Saved data entries:

**********

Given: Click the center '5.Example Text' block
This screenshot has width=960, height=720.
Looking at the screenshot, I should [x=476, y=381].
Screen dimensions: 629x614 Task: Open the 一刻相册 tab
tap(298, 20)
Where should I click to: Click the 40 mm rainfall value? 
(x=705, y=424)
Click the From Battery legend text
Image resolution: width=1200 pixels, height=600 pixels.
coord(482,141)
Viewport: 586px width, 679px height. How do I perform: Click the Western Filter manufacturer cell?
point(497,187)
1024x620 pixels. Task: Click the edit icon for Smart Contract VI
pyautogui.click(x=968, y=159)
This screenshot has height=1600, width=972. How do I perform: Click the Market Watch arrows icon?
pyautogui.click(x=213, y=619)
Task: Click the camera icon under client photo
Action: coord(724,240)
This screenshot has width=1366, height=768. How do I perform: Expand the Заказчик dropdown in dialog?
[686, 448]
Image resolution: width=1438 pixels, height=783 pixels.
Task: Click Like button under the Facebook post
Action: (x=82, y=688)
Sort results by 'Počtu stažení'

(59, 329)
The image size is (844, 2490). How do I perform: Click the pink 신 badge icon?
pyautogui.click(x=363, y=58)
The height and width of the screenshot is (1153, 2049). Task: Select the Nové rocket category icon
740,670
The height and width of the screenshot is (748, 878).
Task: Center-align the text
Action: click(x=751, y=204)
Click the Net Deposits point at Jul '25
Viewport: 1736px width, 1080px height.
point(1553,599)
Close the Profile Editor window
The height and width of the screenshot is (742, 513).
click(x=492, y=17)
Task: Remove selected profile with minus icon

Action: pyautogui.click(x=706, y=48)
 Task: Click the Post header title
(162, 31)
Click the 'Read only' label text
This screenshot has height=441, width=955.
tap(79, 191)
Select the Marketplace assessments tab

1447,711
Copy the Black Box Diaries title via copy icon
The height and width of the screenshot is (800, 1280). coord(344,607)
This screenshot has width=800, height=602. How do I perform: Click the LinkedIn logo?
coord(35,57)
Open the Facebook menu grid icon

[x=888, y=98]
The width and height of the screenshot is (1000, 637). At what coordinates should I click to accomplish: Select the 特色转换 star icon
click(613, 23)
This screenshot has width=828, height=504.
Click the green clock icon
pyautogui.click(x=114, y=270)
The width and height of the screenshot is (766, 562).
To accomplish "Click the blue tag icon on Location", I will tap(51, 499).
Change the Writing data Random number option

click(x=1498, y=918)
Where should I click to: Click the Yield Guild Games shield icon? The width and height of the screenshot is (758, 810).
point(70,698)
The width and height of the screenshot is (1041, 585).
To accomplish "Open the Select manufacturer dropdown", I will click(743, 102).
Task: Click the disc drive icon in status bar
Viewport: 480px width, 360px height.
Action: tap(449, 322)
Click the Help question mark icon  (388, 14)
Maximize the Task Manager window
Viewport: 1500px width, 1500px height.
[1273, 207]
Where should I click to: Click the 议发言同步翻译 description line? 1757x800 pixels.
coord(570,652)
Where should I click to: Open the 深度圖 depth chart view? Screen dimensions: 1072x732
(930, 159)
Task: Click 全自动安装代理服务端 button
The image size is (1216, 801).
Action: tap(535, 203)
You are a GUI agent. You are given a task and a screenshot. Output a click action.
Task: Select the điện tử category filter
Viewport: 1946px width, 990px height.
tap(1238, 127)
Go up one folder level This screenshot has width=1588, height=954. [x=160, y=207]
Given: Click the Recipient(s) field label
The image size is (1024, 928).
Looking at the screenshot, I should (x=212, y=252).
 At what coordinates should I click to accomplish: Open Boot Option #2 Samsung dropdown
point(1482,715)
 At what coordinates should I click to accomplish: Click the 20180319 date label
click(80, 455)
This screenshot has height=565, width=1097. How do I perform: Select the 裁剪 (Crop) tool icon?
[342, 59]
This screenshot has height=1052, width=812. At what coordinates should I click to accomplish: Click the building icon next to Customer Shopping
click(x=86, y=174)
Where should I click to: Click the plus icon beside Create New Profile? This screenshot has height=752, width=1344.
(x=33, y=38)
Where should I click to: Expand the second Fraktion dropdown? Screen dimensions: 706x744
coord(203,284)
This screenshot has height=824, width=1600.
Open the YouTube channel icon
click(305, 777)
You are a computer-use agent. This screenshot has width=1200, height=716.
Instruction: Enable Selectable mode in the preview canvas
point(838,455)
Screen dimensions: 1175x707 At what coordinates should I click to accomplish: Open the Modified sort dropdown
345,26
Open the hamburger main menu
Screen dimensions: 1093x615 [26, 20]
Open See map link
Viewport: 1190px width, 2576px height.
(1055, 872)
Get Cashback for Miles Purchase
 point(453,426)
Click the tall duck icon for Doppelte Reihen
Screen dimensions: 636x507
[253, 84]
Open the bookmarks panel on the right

**********

WORK TASK →
Each line of the data that contains "agent" belongs in the answer.

RESPONSE TO THIS EXERCISE →
You are a GUI agent. You are given a task and a screenshot. Output a click action.
You are a computer-use agent. This screenshot has width=1200, height=716.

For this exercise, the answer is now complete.